■ Excerpt from a dataset ■
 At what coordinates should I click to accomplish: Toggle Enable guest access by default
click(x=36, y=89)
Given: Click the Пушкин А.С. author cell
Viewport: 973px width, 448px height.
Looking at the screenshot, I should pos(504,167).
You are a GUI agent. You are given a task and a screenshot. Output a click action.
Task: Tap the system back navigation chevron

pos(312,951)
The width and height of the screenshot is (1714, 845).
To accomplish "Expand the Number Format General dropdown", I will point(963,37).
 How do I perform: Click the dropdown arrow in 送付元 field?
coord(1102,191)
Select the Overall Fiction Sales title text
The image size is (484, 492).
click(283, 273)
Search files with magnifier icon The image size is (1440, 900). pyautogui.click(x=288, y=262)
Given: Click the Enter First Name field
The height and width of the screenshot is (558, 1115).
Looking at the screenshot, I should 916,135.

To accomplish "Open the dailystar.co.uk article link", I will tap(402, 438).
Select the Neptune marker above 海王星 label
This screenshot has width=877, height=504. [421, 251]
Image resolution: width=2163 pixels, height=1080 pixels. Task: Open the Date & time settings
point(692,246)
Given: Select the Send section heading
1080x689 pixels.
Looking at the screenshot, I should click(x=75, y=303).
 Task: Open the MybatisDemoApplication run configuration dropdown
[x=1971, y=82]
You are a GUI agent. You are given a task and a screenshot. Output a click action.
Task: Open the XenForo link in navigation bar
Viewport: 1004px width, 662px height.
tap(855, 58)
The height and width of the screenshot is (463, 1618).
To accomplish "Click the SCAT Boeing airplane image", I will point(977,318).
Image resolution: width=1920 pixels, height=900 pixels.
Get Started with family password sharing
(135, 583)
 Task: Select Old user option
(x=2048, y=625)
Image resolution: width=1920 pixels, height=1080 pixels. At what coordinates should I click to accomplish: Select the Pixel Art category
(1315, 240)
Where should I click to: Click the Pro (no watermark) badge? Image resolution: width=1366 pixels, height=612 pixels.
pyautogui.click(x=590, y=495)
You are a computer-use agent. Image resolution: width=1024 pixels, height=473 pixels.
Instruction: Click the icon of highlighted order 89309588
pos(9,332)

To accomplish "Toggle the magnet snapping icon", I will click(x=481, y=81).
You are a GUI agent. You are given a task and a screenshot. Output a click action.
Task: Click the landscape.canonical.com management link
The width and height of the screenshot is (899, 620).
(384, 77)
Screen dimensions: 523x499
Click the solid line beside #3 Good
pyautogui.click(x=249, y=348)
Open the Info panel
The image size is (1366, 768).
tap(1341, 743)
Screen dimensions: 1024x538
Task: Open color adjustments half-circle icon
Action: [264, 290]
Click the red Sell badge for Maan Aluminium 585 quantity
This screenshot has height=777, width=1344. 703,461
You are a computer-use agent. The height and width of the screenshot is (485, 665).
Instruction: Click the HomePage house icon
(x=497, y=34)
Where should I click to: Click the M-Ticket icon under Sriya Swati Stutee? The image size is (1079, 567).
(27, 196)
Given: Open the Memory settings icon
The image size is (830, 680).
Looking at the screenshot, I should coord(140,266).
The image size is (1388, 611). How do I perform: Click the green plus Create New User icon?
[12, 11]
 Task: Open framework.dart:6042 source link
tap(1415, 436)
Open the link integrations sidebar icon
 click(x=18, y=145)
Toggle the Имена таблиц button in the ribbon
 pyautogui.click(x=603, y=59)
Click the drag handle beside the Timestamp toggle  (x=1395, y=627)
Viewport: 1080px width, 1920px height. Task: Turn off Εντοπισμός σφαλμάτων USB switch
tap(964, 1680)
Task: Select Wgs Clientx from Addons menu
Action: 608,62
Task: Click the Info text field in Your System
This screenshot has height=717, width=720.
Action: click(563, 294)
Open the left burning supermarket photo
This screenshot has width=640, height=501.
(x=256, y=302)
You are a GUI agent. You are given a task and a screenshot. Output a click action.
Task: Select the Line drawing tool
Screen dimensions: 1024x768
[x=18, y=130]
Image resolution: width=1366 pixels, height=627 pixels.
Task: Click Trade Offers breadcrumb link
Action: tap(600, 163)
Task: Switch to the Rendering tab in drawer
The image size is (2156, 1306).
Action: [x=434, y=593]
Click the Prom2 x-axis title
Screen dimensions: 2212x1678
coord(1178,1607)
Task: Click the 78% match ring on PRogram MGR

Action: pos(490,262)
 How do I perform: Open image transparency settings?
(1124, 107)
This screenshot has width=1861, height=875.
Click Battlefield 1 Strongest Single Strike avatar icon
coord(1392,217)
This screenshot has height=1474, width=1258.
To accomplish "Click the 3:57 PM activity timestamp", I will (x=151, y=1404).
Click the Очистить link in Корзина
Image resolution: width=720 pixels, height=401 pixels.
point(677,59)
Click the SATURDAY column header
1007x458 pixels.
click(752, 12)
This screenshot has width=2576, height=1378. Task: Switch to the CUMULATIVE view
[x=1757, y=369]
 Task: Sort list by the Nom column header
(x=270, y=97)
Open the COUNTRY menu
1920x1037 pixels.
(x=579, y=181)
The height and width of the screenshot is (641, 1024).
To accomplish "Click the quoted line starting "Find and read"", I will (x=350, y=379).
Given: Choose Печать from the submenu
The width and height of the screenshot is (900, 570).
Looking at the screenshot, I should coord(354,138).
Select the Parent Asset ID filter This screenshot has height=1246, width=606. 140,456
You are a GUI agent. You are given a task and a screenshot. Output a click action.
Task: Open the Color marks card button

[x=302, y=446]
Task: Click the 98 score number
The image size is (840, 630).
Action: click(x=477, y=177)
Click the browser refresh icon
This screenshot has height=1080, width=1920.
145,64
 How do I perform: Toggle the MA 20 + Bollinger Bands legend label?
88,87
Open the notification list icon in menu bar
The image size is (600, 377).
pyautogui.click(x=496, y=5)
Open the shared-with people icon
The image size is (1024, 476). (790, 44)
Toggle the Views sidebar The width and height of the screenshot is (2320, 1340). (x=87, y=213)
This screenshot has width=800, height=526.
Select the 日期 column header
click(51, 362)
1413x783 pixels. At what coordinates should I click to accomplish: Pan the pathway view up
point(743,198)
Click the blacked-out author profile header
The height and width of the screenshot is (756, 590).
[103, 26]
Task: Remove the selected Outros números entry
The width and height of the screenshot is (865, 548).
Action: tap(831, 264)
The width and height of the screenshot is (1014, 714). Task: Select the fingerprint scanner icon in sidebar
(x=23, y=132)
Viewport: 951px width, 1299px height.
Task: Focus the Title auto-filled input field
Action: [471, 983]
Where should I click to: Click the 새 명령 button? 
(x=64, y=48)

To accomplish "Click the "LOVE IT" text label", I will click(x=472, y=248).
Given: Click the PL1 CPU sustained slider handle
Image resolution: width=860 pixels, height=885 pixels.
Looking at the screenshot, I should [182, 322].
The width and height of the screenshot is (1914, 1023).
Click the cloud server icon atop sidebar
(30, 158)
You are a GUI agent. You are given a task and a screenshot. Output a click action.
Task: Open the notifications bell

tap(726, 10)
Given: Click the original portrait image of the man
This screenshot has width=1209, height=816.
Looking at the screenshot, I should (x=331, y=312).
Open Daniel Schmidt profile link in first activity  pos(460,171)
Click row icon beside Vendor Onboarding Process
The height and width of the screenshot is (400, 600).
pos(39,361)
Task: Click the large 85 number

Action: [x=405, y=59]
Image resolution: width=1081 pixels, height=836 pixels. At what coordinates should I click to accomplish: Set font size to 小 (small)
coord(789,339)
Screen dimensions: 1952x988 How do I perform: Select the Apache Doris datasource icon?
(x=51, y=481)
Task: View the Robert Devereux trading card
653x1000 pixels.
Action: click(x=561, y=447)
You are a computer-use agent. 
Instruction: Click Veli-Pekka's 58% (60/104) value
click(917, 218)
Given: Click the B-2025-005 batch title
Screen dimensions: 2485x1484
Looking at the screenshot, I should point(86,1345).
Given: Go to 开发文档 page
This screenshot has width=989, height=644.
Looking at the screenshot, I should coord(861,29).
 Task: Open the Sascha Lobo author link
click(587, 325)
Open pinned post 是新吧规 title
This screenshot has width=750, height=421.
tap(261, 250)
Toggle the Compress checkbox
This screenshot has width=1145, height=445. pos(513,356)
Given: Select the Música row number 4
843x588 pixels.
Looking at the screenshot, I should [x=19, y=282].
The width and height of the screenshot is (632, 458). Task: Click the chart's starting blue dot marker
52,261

■ WHAT THE TASK REQUIRES ■
Reproduce the rows from the start through the line that contains "click(283, 273)", with that line included.

■ ANSWER TO THIS EXERCISE ■
 At what coordinates should I click to accomplish: Toggle Enable guest access by default
click(x=36, y=89)
Given: Click the Пушкин А.С. author cell
Viewport: 973px width, 448px height.
Looking at the screenshot, I should pos(504,167).
You are a GUI agent. You are given a task and a screenshot. Output a click action.
Task: Tap the system back navigation chevron

pos(312,951)
The width and height of the screenshot is (1714, 845).
To accomplish "Expand the Number Format General dropdown", I will point(963,37).
 How do I perform: Click the dropdown arrow in 送付元 field?
coord(1102,191)
Select the Overall Fiction Sales title text
The image size is (484, 492).
click(283, 273)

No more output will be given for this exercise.